Selected passage |
┌────────

Link Archive - Mar 2025

Another month, another set of links I wanted to keep. March was mostly AI agents, AGI forecasts, and a few attempts to get outside my usual AI bubble.

Deep Dive into LLMs like ChatGPT - Andrej Karpathy

This is a general guide for non-technical users explaining how ChatGPT works, and Karpathy does a great job with it. If someone can sit through the 3.5-hour talk, they’ll get the basic intuition behind language models. There wasn’t much new for me personally, but it is still a high-quality, dense summary for people less familiar with the technology.

LLM Visualization

I discovered this while watching Karpathy’s LLM explanation video. Even if you understand the code, it is worth looking at because you can see how the matrices move around and how different their scales are.

How I use LLMs - Andrej Karpathy

This video shows how Karpathy uses LLMs in his everyday life, and I found it satisfying that many of his use cases align with mine. One takeaway was his extensive use of voice recording and transcription to minimize keyboard use. After seeing this, I implemented a custom workflow where pressing a shortcut triggers the computer to pick up my voice and transcribe it using a Whisper model. I also picked up some useful tips like keeping memory turned on.

Agency > Intelligence - Andrej Karpathy

Karpathy notes that agency is more valuable than intelligence. It’s an insightful but hard-to-grasp concept. High intelligence and high agency overlap somewhat, but they are distinct. Current language models are strong at intelligence but still weak at agency. Agency matters because you have to actively act on your environment. If LLMs get much better at agency, that will be a big shift. Even in society, people with high agency are often rewarded more than people with only high intelligence.

Clarifying and predicting AGI — LessWrong

This is probably the piece I kept thinking about most in March. It introduces the T-AGI framework, Richard Ngo’s attempt to make the AGI definition less slippery. He defines a system as a T-AGI if, on most cognitive tasks, it beats most human experts given time T to perform the task.
For example, a one-second AGI would beat humans at quick information retrieval questions like “Who is the leader of Zimbabwe?” A one-minute AGI would outperform humans on tasks they’d need a minute for, and so on.
This definition is elegant and clarifying. By this standard, I think single-digit-hour AGI is probably happening right now. For some coding tasks, current agentic systems can create and run code in one shot that would take me hours manually. This framework gives me a much clearer way to think about AGI progress.

The Government Knows AGI is Coming - The Ezra Klein Show

This offered a useful perspective. I’ve heard repeatedly that since agents are booming, AGI might be closer than we think. In this New York Times podcast, someone from the government side is interviewed, and I was surprised by how seriously they’re taking it. It made the whole thing feel less like tech discourse and more like something institutions are actually preparing for. It’s not sci-fi anymore.

└────────

Stored data |
┌────────

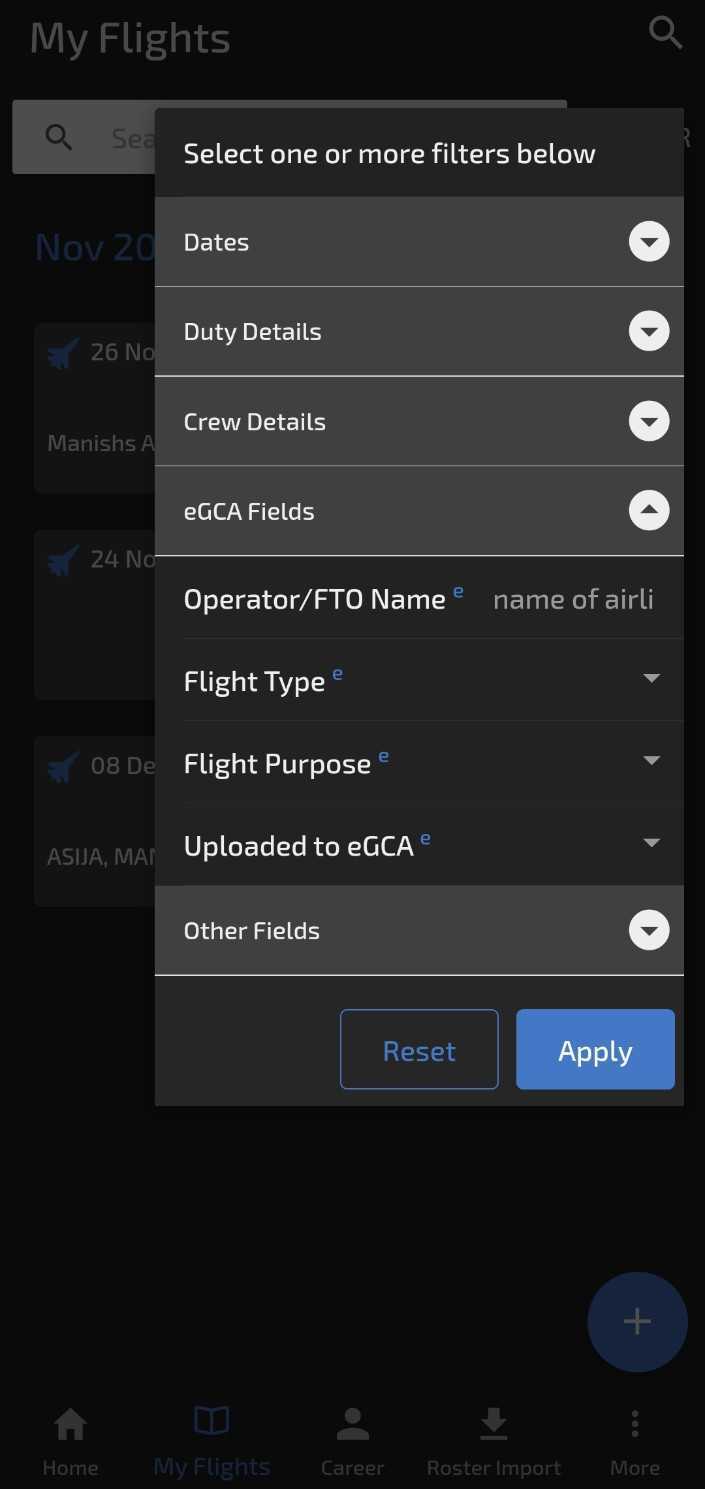The width and height of the screenshot is (705, 1489).
Task: Collapse the eGCA Fields section
Action: pos(648,511)
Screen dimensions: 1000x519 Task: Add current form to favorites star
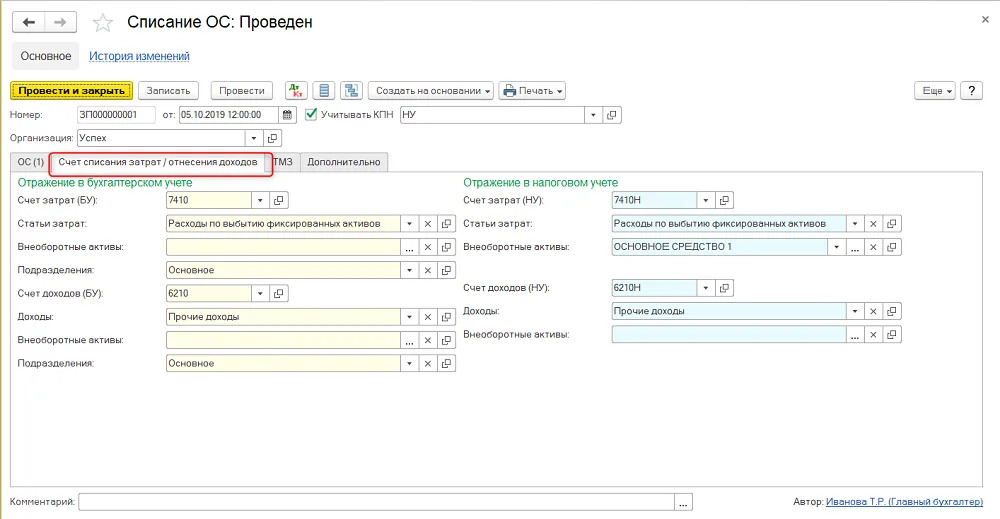tap(103, 23)
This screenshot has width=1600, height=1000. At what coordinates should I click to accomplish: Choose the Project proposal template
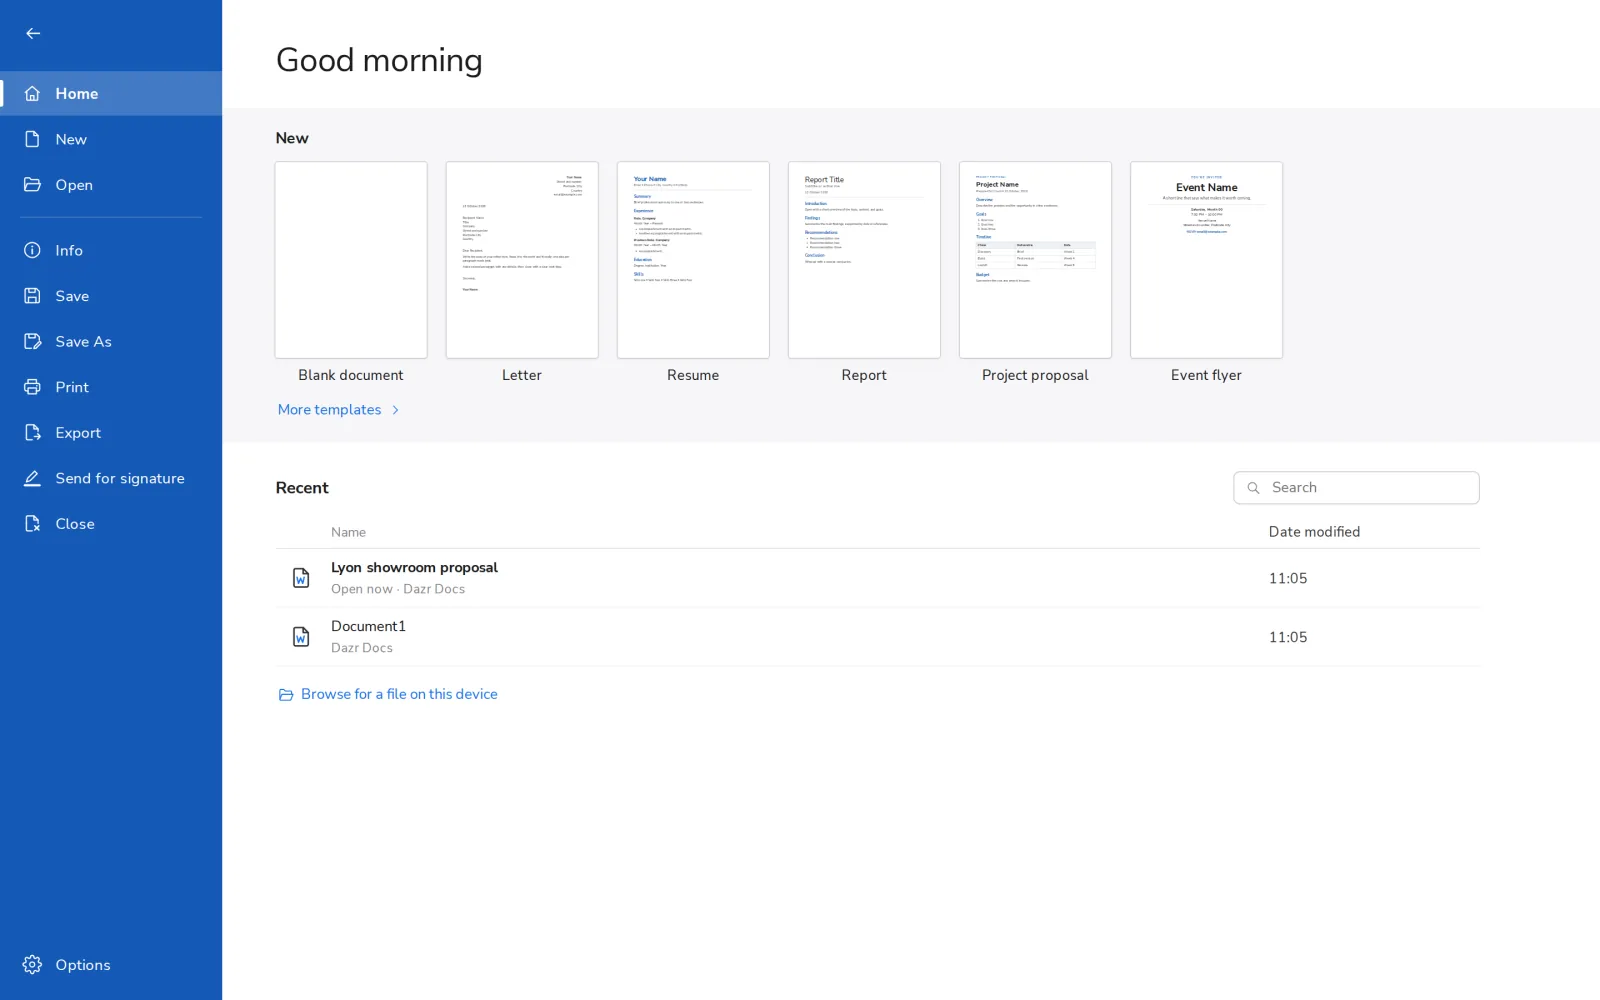point(1035,260)
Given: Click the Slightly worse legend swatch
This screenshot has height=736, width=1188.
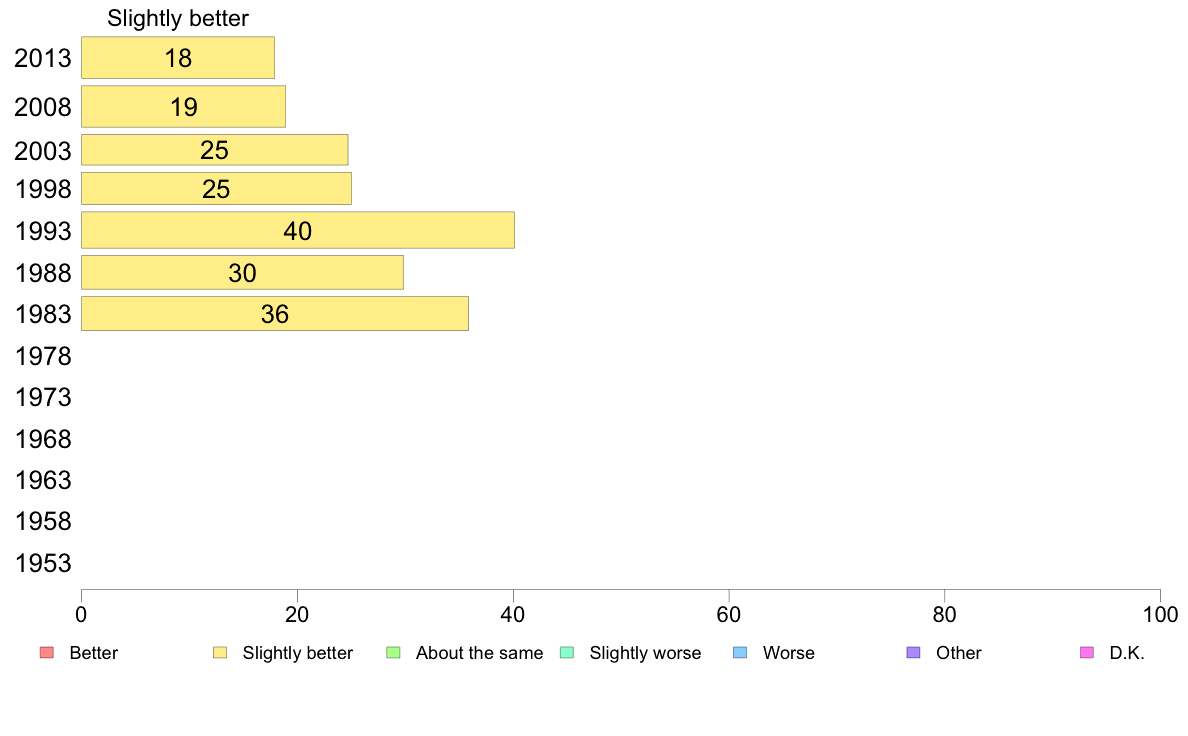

└────────

Parts of the exercise |
1. According to the link archive, what kind of model does the author's custom voice workflow use for transcription?
2. Return the portion of the link archive starting at "Clarifying and predicting" and ending at "perform the task.", word for word.

Responses in order |
1. A Whisper model.

2.
Clarifying and predicting AGI — LessWrong

This is probably the piece I kept thinking about most in March. It introduces the T-AGI framework, Richard Ngo’s attempt to make the AGI definition less slippery. He defines a system as a T-AGI if, on most cognitive tasks, it beats most human experts given time T to perform the task.